*THINGS TO DO:*
(1) In the owl post, where did the writer check on the great horned owl fledglings?
(2) Copy the stretch of the owl post from "Some years they" through "sick for pranks." word for word.

*TEXT:*
┄┄┄┄┄┄┄┄┄┄
Archive for Wildlife

Great Horned Owl Fledgling

Posted in Natural History with tags , , , , , , , , , , , , on May 21, 2015 by chamimage
A fledgeling great horned owl on a cottonwood tree limb in spring.

A fledgling great horned owl on a cottonwood tree limb in spring.

I checked in on these Great Horned owl fledglings last week at Malheur National Wildlife Refuge in southeastern Oregon. I do every year.

In fact, it occurred to me that I might have photographed at least one of the parents when they were babies, too, though it looks like their typical lifespan is thirteen years so maybe not. I’ve been coming back to this nest site for about five or six years.

Some years they are still in the nest at this time of year. This year they are all over the place and flying up into trees. This one was hyperactive, its sibling was sedate. I think the sibling may have been sick. It kept its left eye closed much of the time and rarely moved around. It did grab this one’s tail in his beak and give it a yank so wasn’t too sick for pranks.

This year the beavers built a dam and the place was flooded, limiting the sight lines for photograph. And most of the trees were girdled and some were down. Park staff said they were going to relocate the beavers and it appears they have already done so. This is an old homestead with one old building still standing and they wanted to preserve it.

This year too many people knew about this site. It has always been my little secret, but somebody must have found it and posted it on some birder’s site. I didn’t see it mentioned on the grease board for sightings at headquarters. When there were other cars here I just kept on going, not wanting to add to the stress to the birds. I did notice that they always started in this tree in the morning and by evening were either across the water or deeper into the woods, as if they were escaping the onslaught of birders. If park staff notice the activity here it will probably be off limits next year until the chicks are fully fledged.
┄┄┄┄┄┄┄┄┄┄
*GIVEN DATA:*
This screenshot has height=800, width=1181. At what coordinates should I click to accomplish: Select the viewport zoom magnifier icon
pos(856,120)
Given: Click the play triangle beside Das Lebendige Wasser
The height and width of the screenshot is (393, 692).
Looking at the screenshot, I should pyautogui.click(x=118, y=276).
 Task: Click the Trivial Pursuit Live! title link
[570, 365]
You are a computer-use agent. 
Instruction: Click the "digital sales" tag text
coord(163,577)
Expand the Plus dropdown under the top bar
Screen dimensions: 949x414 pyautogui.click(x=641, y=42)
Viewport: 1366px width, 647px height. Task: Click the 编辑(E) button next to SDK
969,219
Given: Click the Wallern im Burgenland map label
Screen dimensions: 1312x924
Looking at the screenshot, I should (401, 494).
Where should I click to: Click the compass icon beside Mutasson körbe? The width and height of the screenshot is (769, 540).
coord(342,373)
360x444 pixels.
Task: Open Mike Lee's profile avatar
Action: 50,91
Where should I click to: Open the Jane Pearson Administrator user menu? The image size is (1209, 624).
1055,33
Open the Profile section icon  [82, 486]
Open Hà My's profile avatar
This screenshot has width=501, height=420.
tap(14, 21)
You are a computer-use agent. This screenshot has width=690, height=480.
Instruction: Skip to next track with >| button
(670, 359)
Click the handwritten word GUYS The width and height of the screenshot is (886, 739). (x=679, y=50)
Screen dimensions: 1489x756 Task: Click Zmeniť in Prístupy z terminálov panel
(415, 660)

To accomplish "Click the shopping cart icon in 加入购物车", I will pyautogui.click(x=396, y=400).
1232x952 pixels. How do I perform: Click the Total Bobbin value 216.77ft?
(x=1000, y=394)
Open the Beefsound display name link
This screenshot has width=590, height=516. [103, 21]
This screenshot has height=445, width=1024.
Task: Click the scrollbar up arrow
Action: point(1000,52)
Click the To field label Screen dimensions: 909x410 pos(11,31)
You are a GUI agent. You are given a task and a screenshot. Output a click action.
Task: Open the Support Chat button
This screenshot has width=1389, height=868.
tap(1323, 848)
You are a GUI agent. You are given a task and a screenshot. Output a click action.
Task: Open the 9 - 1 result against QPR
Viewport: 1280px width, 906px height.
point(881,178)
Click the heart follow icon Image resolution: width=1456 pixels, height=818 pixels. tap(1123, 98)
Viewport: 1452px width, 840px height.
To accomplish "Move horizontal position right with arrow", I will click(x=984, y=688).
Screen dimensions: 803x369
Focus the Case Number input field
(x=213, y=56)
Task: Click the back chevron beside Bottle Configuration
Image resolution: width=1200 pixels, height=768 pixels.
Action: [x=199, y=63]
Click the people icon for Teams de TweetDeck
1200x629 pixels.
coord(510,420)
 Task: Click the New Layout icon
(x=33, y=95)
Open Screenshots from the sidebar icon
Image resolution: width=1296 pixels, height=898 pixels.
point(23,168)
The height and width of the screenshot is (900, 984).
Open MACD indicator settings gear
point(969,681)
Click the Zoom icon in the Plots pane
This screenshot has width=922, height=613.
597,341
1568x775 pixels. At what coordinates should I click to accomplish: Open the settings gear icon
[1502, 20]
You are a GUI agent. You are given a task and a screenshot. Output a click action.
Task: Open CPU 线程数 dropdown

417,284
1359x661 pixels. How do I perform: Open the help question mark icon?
┄┄┄┄┄┄┄┄┄┄
*LIST OF SOLUTIONS:*
(1) At Malheur National Wildlife Refuge in southeastern Oregon.

(2)
Some years they are still in the nest at this time of year. This year they are all over the place and flying up into trees. This one was hyperactive, its sibling was sedate. I think the sibling may have been sick. It kept its left eye closed much of the time and rarely moved around. It did grab this one’s tail in his beak and give it a yank so wasn’t too sick for pranks.